The
reappointment of Nguyen Phu Trong, 71, could slow the pace of Vietnam’s
shift to a more open, market-oriented economy, but it is unlikely to
alter its strategic balance in relations with China and the United
States, analysts said.
But
his visit to the White House last July underlined a growing view among
party elites that developing better relations with the United States is
in Vietnam’s national interest, and an essential counterweight to
China’s influence in the region. Mr. Trong steered Vietnam into the
Trans-Pacific Partnership, an American-led trade agreement among a dozen
Pacific Rim nations that excludes China.
Vu
Xuan Nguyet Hong, a former vice president of Vietnam’s Central
Institute for Economic Management, said the party’s 19-member Politburo,
which has more power than any single politician, was in broad agreement
on the need for both domestic economic changes and better relations
with the United States.
“The
reforms and renovation toward the market economy will continue,” and
Vietnam’s relations with the United States will improve at a steady
speed, she said.
But Mr. Trong’s reappointment will send the United States-friendly prime minister, Nguyen Tan Dung, a rival who had reportedly sought the general secretary job, into not-so-early retirement later this year.
As
prime minister, Mr. Dung has overseen a wave of foreign investment and
cultivated warm relations with top American officials, diplomats and
analysts said. He has also spoken out more forcefully than other party
leaders against China’s assertive claims to territory in the South China
Sea and won support from ordinary Vietnamese who believe the country
needs to escape China’s orbit as a way of securing its economic
independence.
When China towed a giant oil rig into contested waters of the South China Sea near Vietnam’s central coast in May 2014,
anti-China demonstrations erupted in Vietnamese cities, and rare riots
broke out in several industrial zones. The United States later eased a
longstanding ban on lethal weapons sales to Vietnam, although Russia
still supplies the vast majority of Vietnam’s military equipment.
Mr.
Dung, 66, is technically barred from serving another term under party
rules because he is over 65 and has already served two terms as prime
minister. Mr. Trong is also ineligible because he is over the age limit,
but the party has apparently granted him a special exemption, for a
second time.
Several
analysts predicted that the pace of Vietnam’s already sluggish economic
liberalization may slow further after Mr. Dung retires this year, in
part because he has a better understanding than Mr. Trong of how to
communicate with foreign investors and has been more eager to shake off
the party’s Marxist-Leninist ideological mantle.
Tuong
Vu, a political scientist at the University of Oregon, said Mr. Trong
would probably be more receptive to hard-line party apparatchiks who
argue against opening the country’s state-dominated agricultural and
service sectors to foreign competitors and against a draft law that
would codify rights for nongovernmental associations in Vietnam.
Both
changes are seen as critical to bringing Vietnam into compliance with
the Trans-Pacific Partnership. If approved by its member legislatures,
that deal will require Vietnam to further open its economy to foreign
competition and make concessions on labor rights, on intellectual
property and in other areas.
“All
factions agree on a need to have more trade and investment,” Professor
Vu said in a telephone interview. “But the Trong faction would resist
any concessions, whereas the Dung faction would try to make the gesture
of reform to keep money coming in.”
Sami
Kteily, executive chairman of PEB Steel, a construction company in Ho
Chi Minh City, said that the country’s membership in several recent
trade agreements underlined its commitment to being an active member of
the global economy.
“I
think it will be business as usual,” he said. “Vietnam is a country of
institutions and policies not determined by one person.”
Frederick
Burke, managing partner for Vietnam at the American law firm Baker
& McKenzie, said that the smooth leadership transition at this
week’s party congress was encouraging because it highlighted the
country’s political stability and respect for the rule of law.
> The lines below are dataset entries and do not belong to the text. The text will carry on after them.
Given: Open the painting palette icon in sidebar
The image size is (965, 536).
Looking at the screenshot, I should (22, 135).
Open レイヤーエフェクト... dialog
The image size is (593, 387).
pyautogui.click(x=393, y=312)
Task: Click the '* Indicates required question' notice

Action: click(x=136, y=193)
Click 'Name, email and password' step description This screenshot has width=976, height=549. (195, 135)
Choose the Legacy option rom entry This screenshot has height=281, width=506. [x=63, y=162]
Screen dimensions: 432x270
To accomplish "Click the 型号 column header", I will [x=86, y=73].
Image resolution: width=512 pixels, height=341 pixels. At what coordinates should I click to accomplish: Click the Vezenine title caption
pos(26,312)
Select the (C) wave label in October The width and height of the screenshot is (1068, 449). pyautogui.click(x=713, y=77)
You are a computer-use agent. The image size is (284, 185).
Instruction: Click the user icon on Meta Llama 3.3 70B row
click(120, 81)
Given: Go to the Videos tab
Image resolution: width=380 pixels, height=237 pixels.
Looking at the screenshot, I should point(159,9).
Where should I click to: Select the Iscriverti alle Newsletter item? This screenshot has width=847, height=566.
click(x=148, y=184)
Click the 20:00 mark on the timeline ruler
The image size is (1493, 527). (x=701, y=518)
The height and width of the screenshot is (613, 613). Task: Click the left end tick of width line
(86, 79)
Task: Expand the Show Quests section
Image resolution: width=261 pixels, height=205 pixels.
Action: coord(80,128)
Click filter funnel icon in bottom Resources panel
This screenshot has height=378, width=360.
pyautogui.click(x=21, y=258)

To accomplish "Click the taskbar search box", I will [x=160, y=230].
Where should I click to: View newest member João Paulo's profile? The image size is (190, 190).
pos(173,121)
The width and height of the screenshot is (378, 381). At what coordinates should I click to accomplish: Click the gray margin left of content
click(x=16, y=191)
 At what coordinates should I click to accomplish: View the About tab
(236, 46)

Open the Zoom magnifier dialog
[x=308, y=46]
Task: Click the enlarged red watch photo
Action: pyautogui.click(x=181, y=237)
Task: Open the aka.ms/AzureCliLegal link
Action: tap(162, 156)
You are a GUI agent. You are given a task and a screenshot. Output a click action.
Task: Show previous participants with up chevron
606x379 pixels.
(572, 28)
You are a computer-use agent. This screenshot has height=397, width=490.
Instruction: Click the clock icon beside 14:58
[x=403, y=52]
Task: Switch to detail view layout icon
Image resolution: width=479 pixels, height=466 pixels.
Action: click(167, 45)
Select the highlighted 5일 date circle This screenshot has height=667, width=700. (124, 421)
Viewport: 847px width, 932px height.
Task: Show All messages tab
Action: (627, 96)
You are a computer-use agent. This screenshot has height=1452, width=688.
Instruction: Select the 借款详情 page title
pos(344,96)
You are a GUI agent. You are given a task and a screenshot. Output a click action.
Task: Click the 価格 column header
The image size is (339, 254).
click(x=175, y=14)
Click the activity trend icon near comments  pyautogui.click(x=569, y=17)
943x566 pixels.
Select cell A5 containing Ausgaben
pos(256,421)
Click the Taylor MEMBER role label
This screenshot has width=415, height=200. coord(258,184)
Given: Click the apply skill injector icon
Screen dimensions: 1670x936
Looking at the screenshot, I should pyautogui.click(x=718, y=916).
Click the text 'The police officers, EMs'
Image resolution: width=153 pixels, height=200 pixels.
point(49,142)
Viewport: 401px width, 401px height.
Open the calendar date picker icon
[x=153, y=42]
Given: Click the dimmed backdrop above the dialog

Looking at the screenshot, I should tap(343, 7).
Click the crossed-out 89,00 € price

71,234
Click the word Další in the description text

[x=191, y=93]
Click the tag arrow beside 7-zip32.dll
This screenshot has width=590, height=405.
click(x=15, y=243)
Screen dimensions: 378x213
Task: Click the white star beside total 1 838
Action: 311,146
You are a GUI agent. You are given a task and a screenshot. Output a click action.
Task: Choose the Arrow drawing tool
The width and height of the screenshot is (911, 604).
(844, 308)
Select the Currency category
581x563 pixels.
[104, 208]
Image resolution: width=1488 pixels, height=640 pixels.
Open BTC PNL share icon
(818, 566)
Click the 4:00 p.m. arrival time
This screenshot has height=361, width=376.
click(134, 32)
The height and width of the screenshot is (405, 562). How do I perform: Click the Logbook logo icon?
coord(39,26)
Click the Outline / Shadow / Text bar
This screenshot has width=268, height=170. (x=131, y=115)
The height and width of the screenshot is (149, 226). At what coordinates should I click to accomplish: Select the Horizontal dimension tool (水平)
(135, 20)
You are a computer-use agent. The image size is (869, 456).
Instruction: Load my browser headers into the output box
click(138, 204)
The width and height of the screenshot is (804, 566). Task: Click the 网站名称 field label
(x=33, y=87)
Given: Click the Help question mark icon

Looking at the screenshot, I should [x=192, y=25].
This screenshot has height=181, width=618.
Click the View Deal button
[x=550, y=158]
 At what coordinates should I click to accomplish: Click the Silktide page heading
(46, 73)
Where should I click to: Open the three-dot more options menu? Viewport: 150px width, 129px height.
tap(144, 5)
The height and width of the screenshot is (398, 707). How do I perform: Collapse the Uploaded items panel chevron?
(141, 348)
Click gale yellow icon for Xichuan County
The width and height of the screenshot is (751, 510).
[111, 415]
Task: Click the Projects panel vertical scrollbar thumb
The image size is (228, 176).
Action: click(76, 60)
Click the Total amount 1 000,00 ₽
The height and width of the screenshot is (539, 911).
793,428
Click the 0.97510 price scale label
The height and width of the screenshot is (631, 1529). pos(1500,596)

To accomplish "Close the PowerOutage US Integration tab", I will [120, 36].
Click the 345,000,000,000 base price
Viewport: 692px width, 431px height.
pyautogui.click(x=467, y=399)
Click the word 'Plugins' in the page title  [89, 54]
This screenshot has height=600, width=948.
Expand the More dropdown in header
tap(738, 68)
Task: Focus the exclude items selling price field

“For people who live here, that’s what you want,” he said. “You don’t want a virtual civil war going on.”
In
recent weeks there has been a flurry of political gossip and
speculation on Vietnamese-language blogs and Facebook threads — some of
it fueled by reports in the foreign news media — about an intraparty
turf war between reformist and conservative party factions.
But
Mr. Burke said that there was far more consensus within the Communist
Party than the news media or some political observers suggest and that
Mr. Trong had never shown regressive or conservative tendencies as a
leader.
“People are trying to make up a stage play, but the script is actually different from the reality,” he said.